A network engineer has successfully listened in on calls made to the FBI and Secret Service, and it's all thanks to Google Maps.
A writer for Valleywag says Bryan Seely set up fake listings on Google Maps for the Secret Service office in Washington D.C. and the FBI office in San Francisco.
When someone called the listed number, Seely's phone service would forward them to the FBI or Secret Service, while recording the phone call. Valleywag has the recordings. Take a listen.
FBI phone operator: "FBI how can we help you?"
Caller: "Yes ma'am, I called y'all to inform y'all that someone has sent me an email claiming to be y'all."
Now, a call about a phishing email isn't all that worrisome, but when you consider the possibilities it gets a little scary — a scammer could have used this technique to listen in on a call to a bank or doctor or any number of sensitive contacts.

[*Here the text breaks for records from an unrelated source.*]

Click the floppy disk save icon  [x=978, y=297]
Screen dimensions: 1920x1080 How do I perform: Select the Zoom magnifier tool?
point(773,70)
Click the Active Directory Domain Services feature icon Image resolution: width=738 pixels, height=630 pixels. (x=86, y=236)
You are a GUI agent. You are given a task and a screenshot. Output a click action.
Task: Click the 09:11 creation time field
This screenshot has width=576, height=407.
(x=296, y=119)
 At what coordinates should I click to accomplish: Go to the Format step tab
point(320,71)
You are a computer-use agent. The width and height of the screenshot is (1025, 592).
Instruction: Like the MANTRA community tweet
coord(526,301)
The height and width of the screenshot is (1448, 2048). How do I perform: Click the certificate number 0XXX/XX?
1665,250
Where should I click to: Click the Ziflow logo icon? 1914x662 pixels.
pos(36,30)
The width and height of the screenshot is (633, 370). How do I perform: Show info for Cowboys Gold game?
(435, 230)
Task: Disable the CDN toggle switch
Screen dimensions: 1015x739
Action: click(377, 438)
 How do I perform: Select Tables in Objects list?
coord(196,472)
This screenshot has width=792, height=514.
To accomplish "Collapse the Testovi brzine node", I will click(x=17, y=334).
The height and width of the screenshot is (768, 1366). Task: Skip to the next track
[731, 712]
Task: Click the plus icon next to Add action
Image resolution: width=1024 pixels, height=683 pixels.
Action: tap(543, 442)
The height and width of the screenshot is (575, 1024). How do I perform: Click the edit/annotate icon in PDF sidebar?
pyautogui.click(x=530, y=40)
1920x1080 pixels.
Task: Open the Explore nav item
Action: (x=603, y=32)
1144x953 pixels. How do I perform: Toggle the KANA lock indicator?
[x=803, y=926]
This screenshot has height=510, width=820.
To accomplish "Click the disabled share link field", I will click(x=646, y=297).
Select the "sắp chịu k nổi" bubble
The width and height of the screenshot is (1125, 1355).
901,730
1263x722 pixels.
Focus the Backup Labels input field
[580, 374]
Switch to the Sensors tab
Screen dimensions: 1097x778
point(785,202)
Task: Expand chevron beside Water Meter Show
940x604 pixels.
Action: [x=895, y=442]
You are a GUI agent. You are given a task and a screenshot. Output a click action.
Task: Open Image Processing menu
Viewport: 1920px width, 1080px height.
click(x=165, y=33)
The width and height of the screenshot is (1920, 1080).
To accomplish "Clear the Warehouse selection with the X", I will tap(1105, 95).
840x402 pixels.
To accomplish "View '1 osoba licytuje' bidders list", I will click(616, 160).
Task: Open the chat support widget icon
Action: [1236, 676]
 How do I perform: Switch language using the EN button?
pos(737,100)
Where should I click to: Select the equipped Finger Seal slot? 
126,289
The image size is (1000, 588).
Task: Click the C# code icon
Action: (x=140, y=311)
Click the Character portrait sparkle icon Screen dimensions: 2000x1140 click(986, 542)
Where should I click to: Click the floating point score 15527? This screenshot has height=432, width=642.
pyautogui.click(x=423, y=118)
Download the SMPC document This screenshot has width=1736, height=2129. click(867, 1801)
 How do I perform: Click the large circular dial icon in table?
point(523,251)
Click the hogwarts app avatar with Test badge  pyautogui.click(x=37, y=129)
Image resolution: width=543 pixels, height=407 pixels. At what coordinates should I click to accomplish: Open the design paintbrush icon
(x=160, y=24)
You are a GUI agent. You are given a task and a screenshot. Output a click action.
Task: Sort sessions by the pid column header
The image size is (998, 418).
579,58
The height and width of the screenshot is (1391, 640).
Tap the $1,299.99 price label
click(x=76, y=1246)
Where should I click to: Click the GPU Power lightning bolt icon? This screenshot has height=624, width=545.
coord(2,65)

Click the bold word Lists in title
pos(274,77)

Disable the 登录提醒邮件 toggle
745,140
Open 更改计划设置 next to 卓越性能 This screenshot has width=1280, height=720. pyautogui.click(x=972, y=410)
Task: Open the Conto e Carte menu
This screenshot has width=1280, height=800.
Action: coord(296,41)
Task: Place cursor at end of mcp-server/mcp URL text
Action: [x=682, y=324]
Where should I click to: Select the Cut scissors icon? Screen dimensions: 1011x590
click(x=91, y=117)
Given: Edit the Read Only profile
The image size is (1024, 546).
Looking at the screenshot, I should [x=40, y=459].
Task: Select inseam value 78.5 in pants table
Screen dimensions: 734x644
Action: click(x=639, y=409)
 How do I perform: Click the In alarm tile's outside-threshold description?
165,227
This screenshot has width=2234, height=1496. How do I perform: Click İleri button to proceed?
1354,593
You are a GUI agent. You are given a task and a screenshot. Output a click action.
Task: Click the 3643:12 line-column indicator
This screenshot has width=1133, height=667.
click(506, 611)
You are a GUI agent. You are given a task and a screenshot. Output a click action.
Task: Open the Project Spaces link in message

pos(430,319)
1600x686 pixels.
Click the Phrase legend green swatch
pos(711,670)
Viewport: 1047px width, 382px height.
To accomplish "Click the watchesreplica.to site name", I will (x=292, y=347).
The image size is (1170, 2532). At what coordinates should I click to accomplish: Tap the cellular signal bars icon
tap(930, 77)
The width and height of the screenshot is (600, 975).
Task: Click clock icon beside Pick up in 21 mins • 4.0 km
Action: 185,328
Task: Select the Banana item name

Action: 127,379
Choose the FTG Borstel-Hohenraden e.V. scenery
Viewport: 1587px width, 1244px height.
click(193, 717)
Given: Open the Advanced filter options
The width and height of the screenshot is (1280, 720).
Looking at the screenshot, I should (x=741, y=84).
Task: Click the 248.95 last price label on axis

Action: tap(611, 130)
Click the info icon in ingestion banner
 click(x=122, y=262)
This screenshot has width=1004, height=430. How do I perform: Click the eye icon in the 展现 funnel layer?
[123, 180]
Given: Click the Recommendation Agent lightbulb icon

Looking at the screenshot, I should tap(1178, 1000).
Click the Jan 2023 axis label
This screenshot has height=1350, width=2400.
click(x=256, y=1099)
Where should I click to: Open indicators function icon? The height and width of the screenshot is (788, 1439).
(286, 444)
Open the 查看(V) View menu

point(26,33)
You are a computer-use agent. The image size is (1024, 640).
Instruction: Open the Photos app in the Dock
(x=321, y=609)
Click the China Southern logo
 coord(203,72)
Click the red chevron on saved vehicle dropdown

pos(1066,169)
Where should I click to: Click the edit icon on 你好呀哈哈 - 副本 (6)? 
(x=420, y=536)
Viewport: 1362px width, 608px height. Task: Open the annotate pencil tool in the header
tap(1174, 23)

Going forward, though, Gizmodo reports you shouldn't have to worry. Google told the tech site "many of the exploits Seely used in the first place have been patched up, so the risk of any new DIY tapping setups by the same method seems slim to none."
Still, exploits like this are fairly common. In an earlier report by Gizmodo, Seely told the tech site spammers will create fake listings for "locksmiths, child care services, or carpet cleaners, and … forward calls and other inquiries to different … businesses for a fee."
In the end, Seely says he alerted the Secret Service and FBI of the vulnerability. According to Valleywag, a Secret Service special agent called Seely a hero for exposing the issue.
And of Google and its services, Seely said, "Everyone trusts Google implicitly and it's completely unwarranted and it's completely unsafe."